Fix smart endpointing provider docs

cursoragent · sahilsuman933 · cursoragent · commit d7fdc26a17ea · 2026-04-07T20:31:45.000Z
Co-authored-by: Sahil Suman &lt;sahilsuman933@users.noreply.github.com&gt;
diff --git a/fern/customization/speech-configuration.mdx b/fern/customization/speech-configuration.mdx
@@ -39,27 +39,18 @@ This plan defines the parameters for when the assistant begins speaking after th
   - **End-of-turn prediction** - predicting when the current speaker is likely to finish their turn.
   - **Backchannel prediction** - detecting moments where a listener may provide short verbal acknowledgments like "uh-huh", "yeah", etc. to show engagement, without intending to take over the speaking turn. This is better handled by the assistant's stopSpeakingPlan.
 
-  We offer different providers that can be audio-based, text-based, or audio-text based:
+  Supported `smartEndpointingPlan.provider` values are:
 
-  **Audio-based providers:**
+  - **LiveKit (`livekit`)**: Recommended for English conversations. LiveKit can be fine-tuned using the `waitFunction` parameter to adjust response timing based on the probability that the user is still speaking.
+  - **Vapi (`vapi`)**: Recommended for non-English conversations or as an alternative when LiveKit isn't suitable.
+  - **Custom endpointing model (`custom-endpointing-model`)**: Use your own endpointing service by setting `smartEndpointingPlan.server.url`.
 
-  - **Krisp**: Audio-based model that analyzes prosodic and acoustic features such as changes in intonation, pitch, and rhythm to detect when users finish speaking. Since it's audio-based, it always notifies when the user is done speaking, even for brief acknowledgments. Vapi offers configurable acknowledgement words and a well-configured stop speaking plan to handle this properly.

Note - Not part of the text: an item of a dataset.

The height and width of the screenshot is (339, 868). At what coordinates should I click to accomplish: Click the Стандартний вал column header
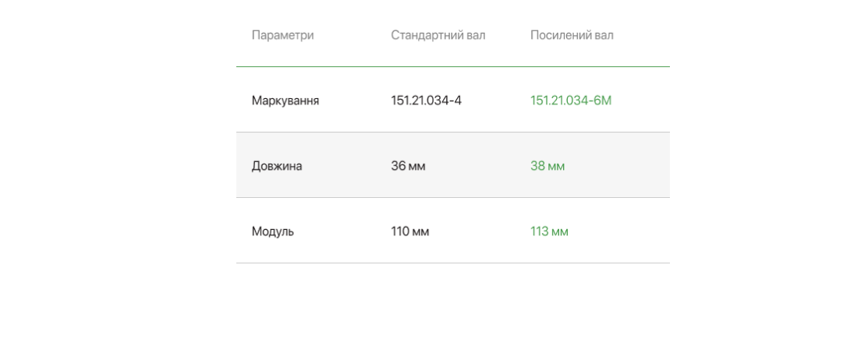438,35
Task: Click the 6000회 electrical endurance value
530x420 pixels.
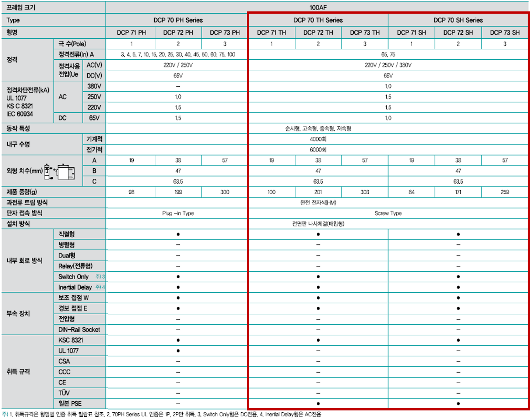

+  If you want smart endpointing off, omit `smartEndpointingPlan`. In that case, the system uses transcriber end-of-turn detection when available.
 
-    Configure Krisp with a threshold between 0 and 1 (default 0.5), where 1 means the user definitely stopped speaking and 0 means they're still speaking. Use lower values for snappier conversations and higher values for more conservative detection.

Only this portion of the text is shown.